L'amour prodigue

Part 1

Chapter 13,686 wordsPublic domain

René Maizeroy

L'Amour prodigue

PARIS ALPHONSE LEMERRE, ÉDITEUR 23-33, PASSAGE CHOISEUL, 23-33

MDCCCCX

DU MÊME AUTEUR

ROMANS

L'Ange 1 vol. En Volupté 1 vol. La Glorita, Fille et Marquise 1 vol. Le Feu de Joie 1 vol.

NOUVELLES

Sur l'Amour et sur le Baiser 1 vol. Le Marchand de Déesses 1 vol.
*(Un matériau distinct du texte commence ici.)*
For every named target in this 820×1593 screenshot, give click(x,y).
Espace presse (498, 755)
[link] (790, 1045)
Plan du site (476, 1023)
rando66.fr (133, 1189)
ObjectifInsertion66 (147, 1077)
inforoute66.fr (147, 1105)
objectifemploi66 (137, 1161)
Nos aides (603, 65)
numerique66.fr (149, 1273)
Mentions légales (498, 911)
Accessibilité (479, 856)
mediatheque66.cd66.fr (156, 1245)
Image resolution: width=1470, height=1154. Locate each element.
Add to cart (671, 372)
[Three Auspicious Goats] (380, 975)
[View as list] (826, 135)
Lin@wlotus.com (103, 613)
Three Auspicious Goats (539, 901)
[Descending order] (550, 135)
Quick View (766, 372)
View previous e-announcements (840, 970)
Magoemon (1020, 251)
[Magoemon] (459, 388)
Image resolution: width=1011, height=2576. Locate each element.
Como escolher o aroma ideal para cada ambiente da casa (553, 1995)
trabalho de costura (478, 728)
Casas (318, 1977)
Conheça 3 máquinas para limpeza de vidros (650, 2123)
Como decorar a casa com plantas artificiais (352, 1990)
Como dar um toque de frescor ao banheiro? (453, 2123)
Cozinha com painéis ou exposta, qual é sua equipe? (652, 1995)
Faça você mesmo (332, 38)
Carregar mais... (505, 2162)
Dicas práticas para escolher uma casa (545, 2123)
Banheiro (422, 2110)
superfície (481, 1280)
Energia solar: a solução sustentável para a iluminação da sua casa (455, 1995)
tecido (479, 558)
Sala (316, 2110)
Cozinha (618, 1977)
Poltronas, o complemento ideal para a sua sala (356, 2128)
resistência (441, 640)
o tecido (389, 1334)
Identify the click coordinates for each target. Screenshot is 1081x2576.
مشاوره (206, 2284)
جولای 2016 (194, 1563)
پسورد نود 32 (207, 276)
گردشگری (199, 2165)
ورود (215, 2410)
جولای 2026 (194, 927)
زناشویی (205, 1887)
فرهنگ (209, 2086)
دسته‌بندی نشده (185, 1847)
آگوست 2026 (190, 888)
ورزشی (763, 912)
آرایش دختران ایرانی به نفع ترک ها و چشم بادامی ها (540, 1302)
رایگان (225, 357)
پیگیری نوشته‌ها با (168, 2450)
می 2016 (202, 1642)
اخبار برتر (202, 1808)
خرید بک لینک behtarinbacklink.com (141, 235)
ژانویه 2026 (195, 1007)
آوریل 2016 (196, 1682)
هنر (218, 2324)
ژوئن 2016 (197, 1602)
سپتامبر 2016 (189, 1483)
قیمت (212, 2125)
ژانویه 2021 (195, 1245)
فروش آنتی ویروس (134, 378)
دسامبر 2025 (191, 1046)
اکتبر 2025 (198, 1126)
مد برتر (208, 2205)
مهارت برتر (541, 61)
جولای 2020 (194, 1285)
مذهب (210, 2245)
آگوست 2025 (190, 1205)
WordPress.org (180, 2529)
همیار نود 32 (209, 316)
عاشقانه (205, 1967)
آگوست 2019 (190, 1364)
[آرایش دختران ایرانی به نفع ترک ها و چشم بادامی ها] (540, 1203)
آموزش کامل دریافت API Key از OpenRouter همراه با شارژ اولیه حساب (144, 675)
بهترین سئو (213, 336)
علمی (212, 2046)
La Remplaçante 1 vol.

_Tous droits de reproduction et de traduction réservés pour tous les pays, y compris la Suède et la Norvège._

L'Amour prodigue

_Pour Maurice Donnay._

I

«Ce n'est que ça, la mer?» s'écria Flossie Joy qui s'était élancée sur les coussins du landau et, agenouillée, n'écoutait plus les dernières recommandations que lui faisait à mi-voix le prince de Santa Venere.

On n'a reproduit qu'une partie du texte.